Required action.
The answer consists solely of the lines running from the one with "Task: Expand the Meet Claude dropdown" through the final line below, transcribed exactly and without any pictures.
•••••
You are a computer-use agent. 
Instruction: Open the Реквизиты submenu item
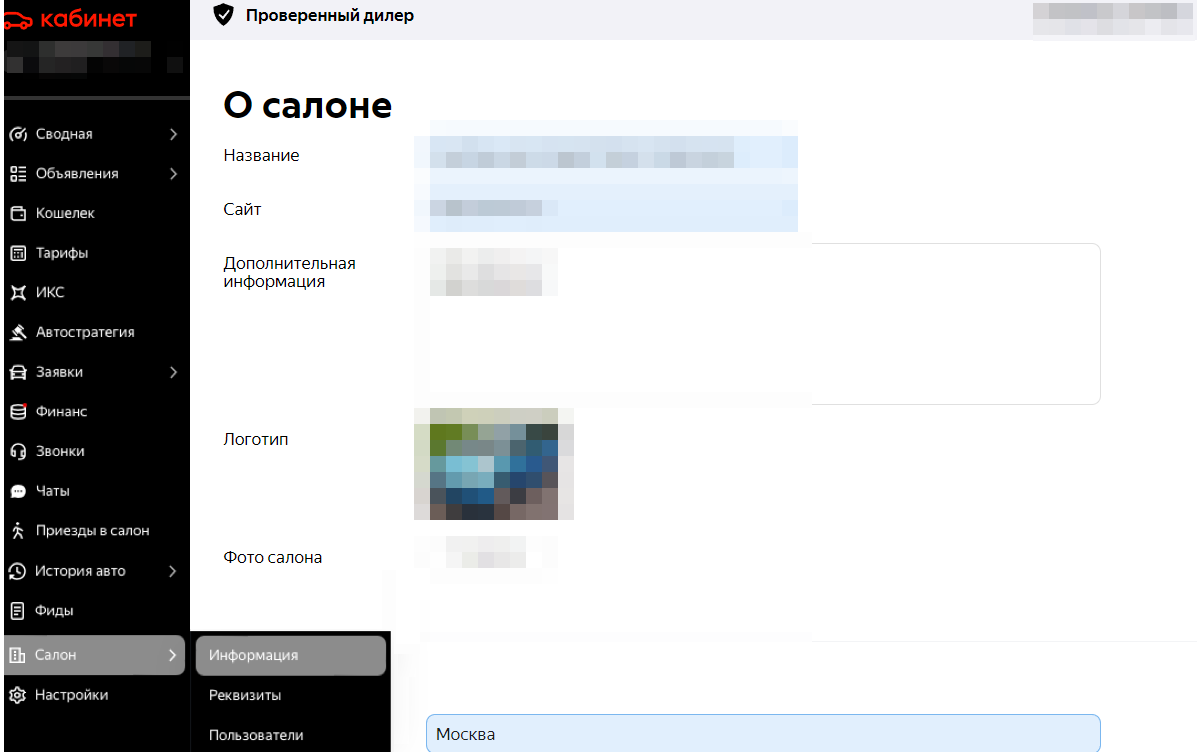(245, 695)
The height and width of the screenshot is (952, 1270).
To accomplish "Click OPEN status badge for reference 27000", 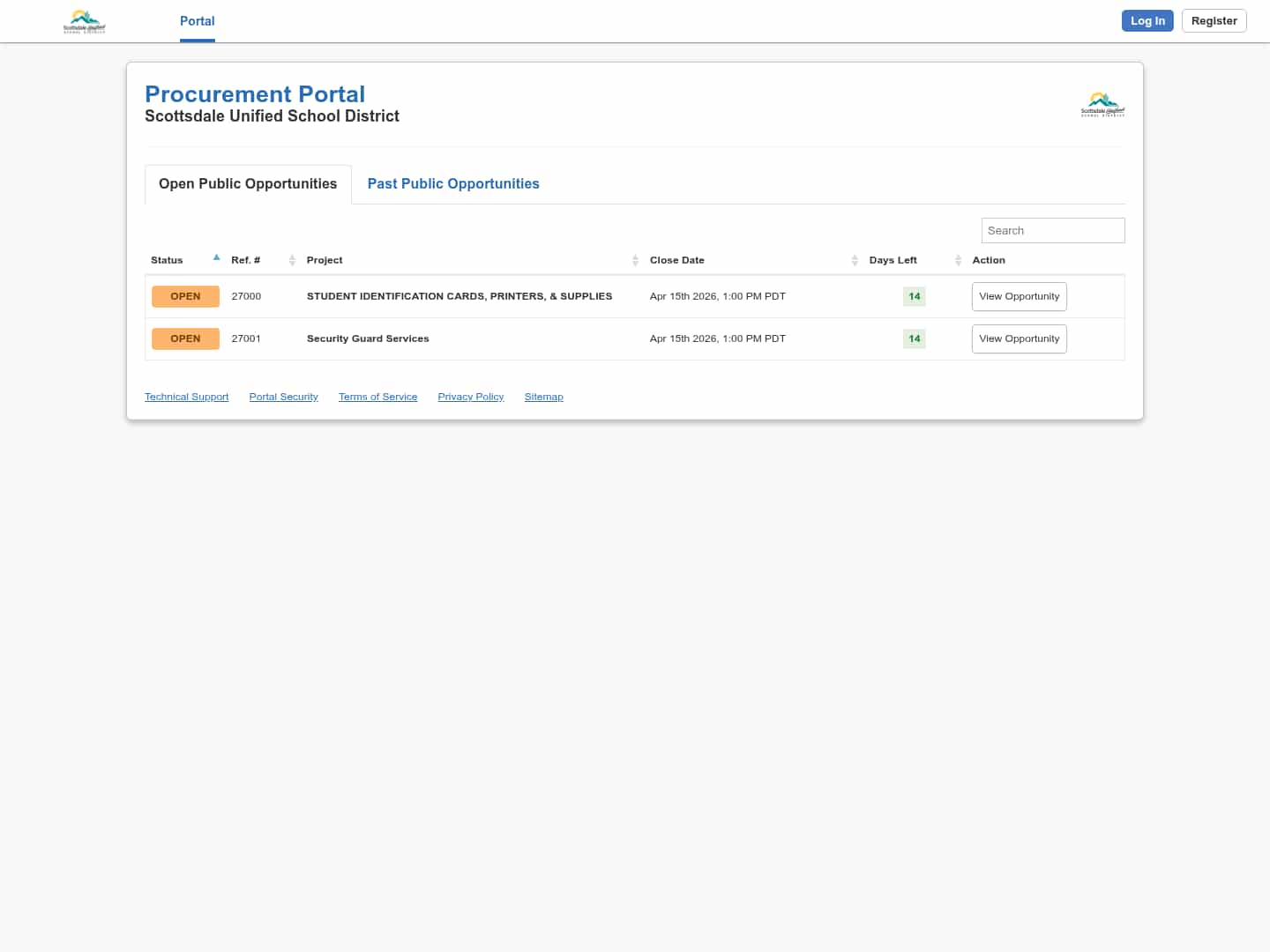I will click(x=185, y=296).
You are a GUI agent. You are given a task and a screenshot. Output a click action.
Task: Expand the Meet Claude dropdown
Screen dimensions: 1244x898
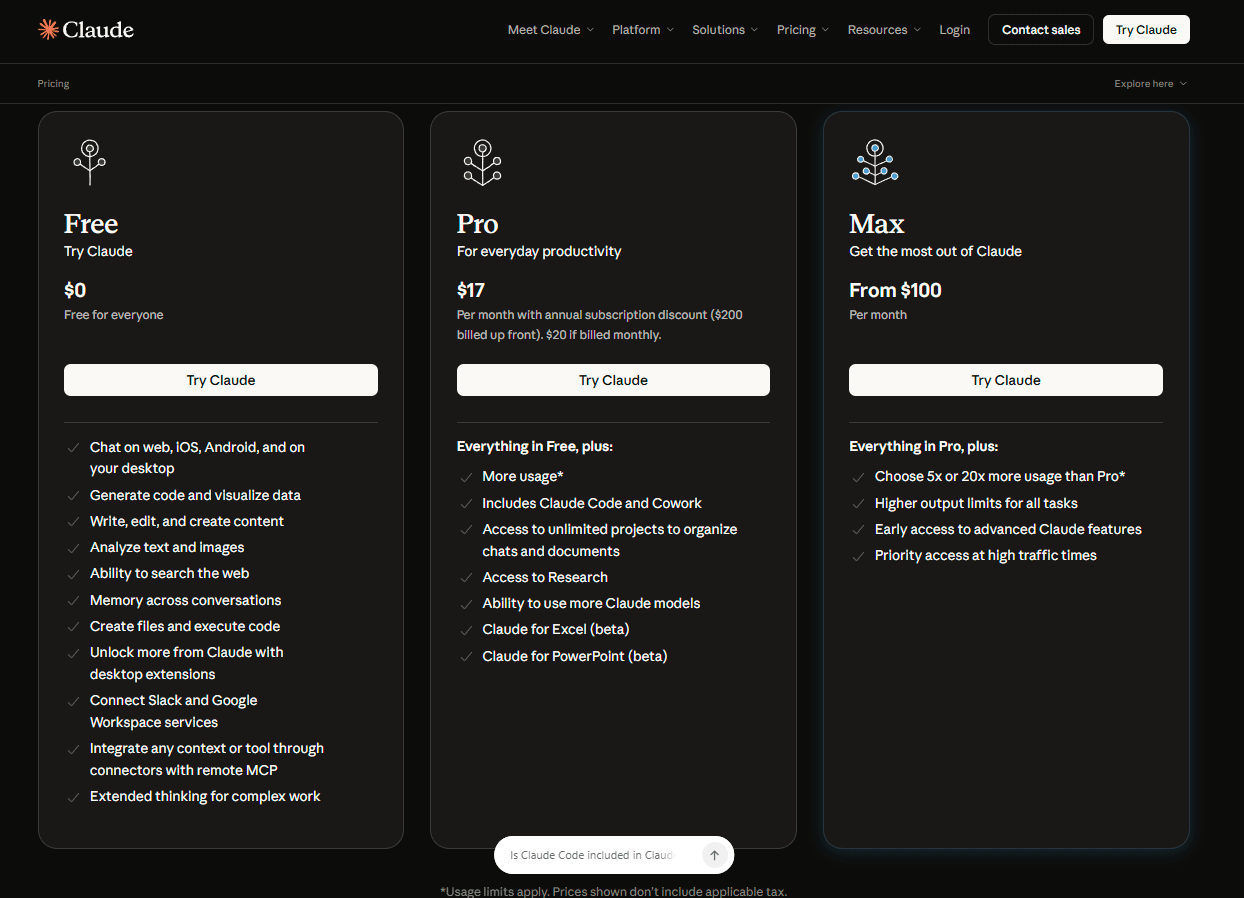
•••••
Response box.
Task: Expand the Meet Claude dropdown
Screen dimensions: 1244x898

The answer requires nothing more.